*** Begin section ***

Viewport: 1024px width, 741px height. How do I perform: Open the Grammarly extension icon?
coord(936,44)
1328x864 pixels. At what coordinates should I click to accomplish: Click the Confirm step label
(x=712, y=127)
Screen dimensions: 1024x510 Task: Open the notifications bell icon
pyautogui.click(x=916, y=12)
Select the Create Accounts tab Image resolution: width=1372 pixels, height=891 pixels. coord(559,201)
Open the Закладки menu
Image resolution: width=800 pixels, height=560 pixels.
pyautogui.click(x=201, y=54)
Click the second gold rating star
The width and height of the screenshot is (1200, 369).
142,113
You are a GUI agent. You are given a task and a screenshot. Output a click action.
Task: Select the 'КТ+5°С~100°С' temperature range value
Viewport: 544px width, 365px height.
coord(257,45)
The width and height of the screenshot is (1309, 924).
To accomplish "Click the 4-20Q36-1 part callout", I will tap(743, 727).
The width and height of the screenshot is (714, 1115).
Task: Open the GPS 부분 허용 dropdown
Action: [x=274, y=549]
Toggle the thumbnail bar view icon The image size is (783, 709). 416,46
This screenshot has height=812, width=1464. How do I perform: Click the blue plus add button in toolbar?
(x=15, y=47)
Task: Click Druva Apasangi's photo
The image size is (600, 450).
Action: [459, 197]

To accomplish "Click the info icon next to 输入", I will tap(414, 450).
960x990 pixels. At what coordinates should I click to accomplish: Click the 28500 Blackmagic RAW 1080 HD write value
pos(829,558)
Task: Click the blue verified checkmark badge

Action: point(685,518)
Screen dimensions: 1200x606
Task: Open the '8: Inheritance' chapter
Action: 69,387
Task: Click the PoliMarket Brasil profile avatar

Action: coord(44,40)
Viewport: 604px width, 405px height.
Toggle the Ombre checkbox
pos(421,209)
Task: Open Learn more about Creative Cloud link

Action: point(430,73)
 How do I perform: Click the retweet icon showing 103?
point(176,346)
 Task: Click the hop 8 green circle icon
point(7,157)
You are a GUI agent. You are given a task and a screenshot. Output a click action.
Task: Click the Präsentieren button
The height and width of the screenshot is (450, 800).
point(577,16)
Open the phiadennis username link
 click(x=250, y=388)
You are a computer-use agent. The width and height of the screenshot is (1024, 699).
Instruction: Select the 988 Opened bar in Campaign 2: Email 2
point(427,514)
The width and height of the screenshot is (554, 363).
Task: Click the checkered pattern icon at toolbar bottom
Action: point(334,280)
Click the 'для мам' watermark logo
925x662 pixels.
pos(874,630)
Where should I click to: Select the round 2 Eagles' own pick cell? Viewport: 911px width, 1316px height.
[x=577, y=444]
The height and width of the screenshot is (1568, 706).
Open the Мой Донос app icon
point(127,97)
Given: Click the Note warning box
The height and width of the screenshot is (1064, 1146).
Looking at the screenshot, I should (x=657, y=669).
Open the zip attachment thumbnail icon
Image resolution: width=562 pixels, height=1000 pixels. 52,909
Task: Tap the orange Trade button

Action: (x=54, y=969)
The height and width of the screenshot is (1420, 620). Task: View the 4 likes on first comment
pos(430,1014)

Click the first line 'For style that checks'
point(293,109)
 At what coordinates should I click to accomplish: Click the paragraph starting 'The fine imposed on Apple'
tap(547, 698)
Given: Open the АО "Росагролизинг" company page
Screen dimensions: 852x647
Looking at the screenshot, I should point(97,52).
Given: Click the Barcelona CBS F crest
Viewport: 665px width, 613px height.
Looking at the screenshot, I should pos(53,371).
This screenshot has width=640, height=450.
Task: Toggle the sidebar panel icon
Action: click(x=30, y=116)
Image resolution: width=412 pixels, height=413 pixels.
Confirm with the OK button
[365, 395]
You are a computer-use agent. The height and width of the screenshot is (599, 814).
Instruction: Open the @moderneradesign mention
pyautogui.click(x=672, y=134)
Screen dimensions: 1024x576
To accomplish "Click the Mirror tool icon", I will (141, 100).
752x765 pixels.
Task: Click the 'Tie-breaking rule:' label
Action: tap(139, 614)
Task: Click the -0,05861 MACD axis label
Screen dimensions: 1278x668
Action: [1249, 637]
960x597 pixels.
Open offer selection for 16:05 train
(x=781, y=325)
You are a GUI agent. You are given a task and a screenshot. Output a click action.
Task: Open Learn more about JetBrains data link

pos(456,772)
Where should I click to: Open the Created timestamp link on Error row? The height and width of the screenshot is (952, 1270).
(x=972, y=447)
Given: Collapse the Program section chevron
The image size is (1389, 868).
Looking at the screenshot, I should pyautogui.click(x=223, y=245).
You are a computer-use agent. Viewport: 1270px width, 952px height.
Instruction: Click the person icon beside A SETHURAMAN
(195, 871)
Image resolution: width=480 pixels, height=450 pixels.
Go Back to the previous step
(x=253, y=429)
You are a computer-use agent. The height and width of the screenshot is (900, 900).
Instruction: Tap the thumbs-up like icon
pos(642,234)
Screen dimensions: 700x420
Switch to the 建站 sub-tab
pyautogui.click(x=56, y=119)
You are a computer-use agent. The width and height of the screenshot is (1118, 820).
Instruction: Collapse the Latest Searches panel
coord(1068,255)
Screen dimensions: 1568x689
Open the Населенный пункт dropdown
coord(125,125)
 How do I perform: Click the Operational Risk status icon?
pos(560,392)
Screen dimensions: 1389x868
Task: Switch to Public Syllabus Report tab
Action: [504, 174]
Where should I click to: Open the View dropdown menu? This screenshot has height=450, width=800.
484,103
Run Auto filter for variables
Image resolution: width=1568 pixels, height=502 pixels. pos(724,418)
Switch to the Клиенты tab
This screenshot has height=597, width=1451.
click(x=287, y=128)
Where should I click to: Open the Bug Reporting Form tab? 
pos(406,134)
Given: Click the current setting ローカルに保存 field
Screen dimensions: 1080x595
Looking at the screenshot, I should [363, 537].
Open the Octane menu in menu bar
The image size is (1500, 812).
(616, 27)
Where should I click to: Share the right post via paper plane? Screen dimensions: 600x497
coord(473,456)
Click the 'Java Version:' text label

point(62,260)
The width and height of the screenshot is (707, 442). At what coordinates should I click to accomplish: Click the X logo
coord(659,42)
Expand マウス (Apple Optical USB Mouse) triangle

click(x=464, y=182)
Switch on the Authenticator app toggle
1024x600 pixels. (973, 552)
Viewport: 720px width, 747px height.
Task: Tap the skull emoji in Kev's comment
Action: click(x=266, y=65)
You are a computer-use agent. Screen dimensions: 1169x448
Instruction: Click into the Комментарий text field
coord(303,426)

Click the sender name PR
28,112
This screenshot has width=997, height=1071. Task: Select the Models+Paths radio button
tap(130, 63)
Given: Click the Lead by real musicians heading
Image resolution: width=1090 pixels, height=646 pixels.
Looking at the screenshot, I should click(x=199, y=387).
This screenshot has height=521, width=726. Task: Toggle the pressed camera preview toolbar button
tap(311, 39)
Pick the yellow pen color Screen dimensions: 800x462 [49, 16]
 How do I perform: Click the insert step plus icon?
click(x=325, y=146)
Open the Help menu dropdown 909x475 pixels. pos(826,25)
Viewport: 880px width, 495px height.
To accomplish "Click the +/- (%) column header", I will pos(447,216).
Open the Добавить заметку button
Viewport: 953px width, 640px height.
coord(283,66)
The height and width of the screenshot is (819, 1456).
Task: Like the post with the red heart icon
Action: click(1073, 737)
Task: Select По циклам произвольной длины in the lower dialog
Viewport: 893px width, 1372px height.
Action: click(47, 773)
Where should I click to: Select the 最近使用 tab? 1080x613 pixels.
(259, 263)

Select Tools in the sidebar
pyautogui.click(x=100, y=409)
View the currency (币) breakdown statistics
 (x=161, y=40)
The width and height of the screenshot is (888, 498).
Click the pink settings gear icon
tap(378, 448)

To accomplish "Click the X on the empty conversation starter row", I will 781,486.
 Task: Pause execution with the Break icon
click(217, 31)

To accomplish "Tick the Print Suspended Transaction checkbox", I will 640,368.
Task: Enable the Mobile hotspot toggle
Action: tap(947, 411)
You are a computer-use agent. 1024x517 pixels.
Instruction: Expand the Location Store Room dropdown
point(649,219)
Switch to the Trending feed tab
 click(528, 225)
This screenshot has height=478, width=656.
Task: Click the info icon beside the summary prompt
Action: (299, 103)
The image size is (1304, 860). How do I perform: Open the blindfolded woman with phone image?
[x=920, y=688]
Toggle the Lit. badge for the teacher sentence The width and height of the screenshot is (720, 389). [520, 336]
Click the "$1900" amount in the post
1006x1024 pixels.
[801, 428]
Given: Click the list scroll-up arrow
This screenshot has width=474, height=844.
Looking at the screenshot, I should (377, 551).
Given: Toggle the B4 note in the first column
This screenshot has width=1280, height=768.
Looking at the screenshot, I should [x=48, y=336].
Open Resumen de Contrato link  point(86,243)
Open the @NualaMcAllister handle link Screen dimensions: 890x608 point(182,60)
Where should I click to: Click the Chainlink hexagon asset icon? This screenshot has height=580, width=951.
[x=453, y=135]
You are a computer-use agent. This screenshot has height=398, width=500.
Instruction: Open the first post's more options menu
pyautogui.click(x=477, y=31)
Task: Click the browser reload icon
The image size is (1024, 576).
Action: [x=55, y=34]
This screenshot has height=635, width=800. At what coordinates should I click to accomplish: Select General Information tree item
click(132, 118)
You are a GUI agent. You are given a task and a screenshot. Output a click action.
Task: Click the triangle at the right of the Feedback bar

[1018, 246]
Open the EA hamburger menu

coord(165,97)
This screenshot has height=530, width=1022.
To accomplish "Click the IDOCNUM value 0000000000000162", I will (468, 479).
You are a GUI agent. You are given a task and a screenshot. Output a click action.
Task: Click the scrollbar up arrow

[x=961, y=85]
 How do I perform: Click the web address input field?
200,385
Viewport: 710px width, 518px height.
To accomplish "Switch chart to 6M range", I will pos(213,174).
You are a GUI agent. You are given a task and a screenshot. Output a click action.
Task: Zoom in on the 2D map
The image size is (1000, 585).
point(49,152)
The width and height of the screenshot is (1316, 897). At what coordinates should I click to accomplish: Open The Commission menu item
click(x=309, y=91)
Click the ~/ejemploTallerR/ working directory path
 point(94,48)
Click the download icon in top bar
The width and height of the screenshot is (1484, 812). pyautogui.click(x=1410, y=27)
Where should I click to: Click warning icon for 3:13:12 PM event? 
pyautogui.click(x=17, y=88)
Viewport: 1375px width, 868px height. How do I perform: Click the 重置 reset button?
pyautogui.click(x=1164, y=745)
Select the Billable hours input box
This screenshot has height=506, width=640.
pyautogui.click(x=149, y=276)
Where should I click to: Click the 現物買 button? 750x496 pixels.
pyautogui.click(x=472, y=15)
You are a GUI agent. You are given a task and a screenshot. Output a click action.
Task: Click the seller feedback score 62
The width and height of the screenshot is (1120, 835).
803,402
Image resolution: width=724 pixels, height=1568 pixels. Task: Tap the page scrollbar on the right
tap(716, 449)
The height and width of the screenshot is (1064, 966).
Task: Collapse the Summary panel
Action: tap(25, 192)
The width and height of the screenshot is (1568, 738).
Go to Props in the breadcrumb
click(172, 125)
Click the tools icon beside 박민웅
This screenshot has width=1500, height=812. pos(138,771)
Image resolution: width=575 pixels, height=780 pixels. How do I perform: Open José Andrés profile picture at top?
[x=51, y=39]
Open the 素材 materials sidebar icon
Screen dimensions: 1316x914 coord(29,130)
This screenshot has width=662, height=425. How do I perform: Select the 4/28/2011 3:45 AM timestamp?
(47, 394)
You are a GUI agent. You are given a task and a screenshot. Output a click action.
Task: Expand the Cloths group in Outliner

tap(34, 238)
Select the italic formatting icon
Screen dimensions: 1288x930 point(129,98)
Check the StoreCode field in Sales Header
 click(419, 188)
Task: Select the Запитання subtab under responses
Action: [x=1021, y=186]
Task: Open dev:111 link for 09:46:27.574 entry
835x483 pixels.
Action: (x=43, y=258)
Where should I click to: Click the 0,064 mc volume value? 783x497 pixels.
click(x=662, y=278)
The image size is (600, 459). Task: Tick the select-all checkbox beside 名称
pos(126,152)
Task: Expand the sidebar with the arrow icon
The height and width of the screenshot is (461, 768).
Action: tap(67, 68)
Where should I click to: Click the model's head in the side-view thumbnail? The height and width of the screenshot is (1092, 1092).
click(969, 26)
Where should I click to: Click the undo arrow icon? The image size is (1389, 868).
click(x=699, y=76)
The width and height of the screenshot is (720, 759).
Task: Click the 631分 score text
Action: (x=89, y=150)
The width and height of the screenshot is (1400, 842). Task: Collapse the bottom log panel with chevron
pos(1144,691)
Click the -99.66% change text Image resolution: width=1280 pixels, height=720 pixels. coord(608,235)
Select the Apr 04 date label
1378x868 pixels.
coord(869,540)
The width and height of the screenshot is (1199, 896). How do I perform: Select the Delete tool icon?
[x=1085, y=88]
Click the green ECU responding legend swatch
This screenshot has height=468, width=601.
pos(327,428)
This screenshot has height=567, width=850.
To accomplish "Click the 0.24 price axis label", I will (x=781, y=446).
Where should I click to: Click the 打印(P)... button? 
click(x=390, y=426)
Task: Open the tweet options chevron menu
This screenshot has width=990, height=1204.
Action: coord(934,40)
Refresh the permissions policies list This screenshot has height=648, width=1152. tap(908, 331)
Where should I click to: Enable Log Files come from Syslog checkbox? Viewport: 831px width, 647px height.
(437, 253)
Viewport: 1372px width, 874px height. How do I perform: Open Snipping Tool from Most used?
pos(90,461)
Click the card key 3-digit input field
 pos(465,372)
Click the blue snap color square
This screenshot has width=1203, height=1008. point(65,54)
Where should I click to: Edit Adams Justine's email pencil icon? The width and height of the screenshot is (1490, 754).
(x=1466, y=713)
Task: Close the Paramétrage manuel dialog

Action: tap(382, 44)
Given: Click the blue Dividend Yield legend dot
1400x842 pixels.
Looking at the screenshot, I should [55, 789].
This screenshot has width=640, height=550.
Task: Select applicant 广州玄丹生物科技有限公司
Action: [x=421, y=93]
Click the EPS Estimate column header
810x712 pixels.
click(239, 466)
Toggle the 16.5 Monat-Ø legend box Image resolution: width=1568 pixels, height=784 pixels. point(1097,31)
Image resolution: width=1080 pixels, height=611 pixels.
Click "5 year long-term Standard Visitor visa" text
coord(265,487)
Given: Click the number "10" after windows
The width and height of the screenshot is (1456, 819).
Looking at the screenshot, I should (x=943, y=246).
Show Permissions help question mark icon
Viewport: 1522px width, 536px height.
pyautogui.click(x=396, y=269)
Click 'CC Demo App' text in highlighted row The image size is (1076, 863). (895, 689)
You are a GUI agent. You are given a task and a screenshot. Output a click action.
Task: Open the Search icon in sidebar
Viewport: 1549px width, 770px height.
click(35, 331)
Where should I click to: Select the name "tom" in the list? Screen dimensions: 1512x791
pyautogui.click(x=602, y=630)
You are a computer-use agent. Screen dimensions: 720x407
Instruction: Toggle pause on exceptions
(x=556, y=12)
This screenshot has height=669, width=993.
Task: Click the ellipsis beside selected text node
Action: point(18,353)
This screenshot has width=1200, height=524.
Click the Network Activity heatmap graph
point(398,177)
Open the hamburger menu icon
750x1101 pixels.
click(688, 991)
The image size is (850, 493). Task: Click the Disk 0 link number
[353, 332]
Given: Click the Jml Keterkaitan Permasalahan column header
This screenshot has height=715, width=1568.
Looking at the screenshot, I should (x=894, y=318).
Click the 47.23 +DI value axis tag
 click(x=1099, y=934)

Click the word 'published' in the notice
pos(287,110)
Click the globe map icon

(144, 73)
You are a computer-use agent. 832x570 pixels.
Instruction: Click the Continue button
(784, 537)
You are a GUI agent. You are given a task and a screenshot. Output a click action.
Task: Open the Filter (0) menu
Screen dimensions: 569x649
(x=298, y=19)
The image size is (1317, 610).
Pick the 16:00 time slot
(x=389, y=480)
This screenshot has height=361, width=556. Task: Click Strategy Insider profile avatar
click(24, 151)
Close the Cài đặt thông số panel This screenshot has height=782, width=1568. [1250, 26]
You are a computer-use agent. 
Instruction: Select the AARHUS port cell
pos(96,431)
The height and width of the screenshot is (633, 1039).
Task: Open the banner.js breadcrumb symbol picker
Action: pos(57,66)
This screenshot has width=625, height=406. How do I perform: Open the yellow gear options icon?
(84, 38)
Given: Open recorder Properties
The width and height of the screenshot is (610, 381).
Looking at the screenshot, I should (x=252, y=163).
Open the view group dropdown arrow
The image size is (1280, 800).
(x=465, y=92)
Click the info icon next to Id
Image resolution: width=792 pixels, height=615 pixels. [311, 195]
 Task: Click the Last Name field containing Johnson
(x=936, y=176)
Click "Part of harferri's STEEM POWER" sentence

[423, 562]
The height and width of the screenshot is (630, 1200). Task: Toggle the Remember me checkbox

*** End section ***

* _Problem_: Using the records above, write out exactly the lines between the one holding "Click the blue snap color square" and the one holding "Toggle the 16.5", inclusive; leave everything else out.

* _Response to the exercise_:
Click the blue snap color square
This screenshot has width=1203, height=1008. point(65,54)
Where should I click to: Edit Adams Justine's email pencil icon? The width and height of the screenshot is (1490, 754).
(x=1466, y=713)
Task: Close the Paramétrage manuel dialog

Action: tap(382, 44)
Given: Click the blue Dividend Yield legend dot
1400x842 pixels.
Looking at the screenshot, I should [55, 789].
This screenshot has width=640, height=550.
Task: Select applicant 广州玄丹生物科技有限公司
Action: [x=421, y=93]
Click the EPS Estimate column header
810x712 pixels.
click(239, 466)
Toggle the 16.5 Monat-Ø legend box Image resolution: width=1568 pixels, height=784 pixels. point(1097,31)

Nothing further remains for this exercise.